WORK TO DO
Turn the lines of the records from the line with "1350x896 pixels." to the line with "[x=630, y=40]" into a numbered list without blank lines, and leave the pictures out.

GIVEN DATA
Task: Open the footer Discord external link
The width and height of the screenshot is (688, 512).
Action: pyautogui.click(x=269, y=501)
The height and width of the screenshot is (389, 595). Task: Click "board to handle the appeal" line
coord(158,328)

==

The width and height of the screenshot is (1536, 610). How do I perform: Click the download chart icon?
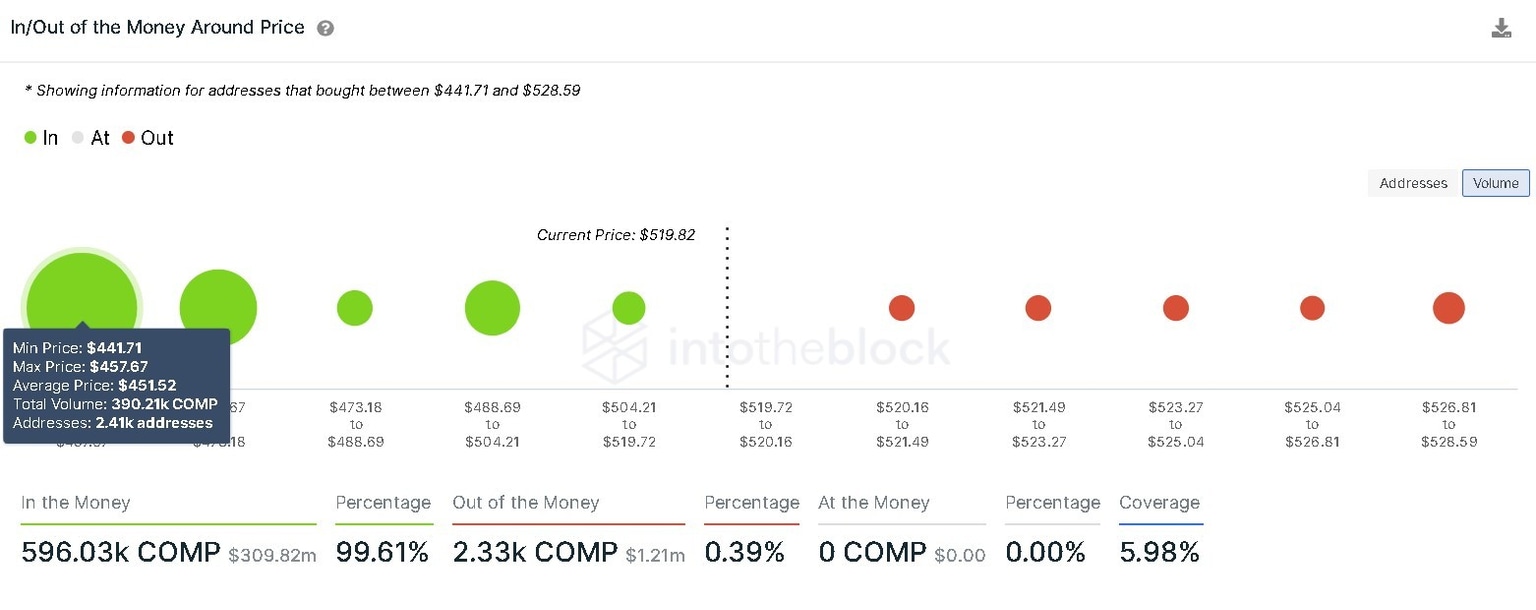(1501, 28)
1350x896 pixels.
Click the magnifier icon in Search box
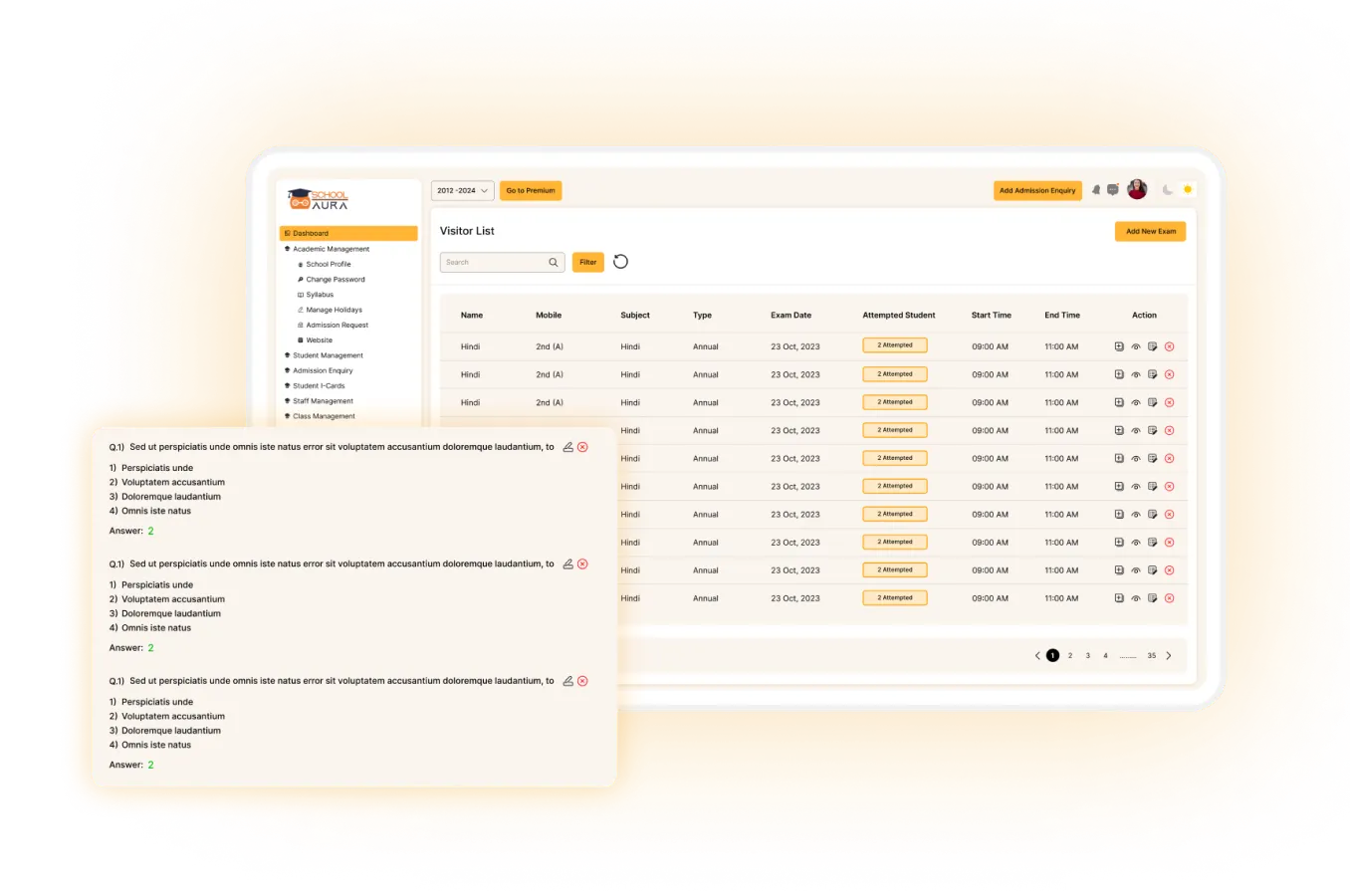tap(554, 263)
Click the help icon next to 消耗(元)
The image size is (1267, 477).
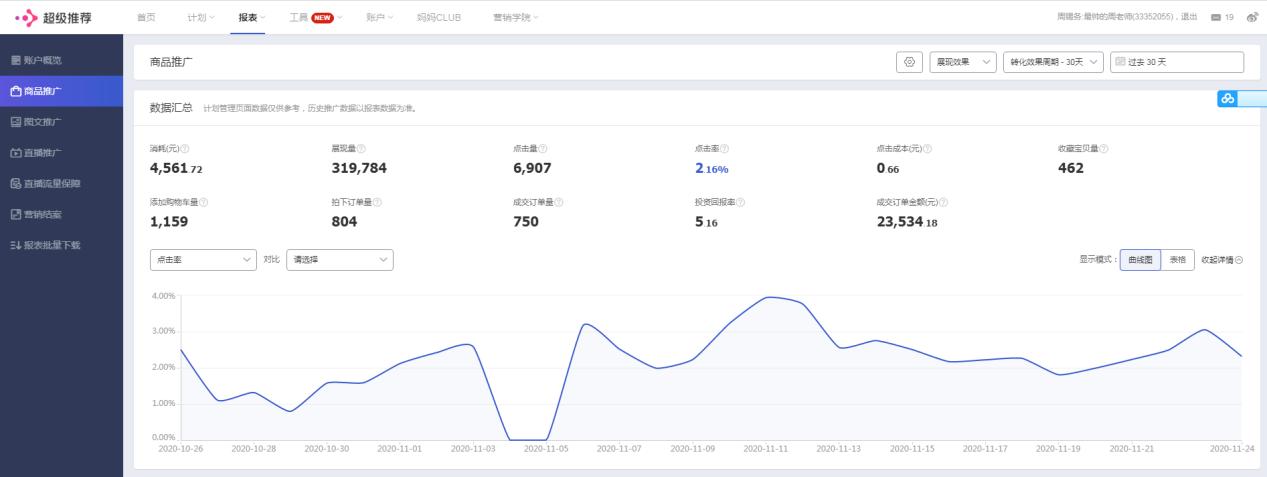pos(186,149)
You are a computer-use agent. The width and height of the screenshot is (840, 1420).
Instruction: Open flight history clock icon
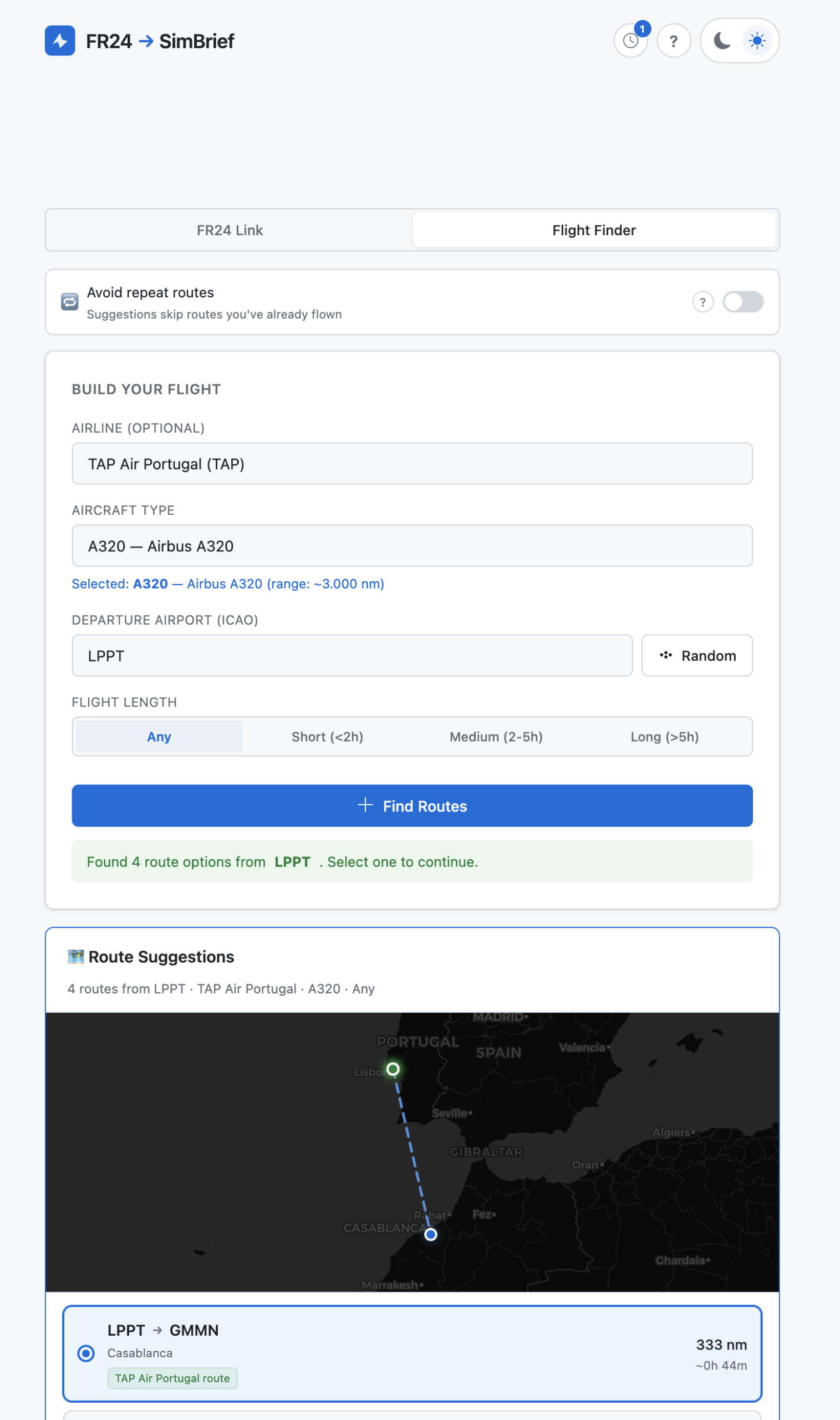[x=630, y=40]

RESULT FOR THIS TASK
1. 1350x896 pixels.
2. Click the magnifier icon in Search box
3. tap(554, 263)
4. Click the help icon next to 消耗(元)
5. The image size is (1267, 477).
6. pos(186,149)
7. You are a computer-use agent. The width and height of the screenshot is (840, 1420).
8. Instruction: Open flight history clock icon
9. [x=630, y=40]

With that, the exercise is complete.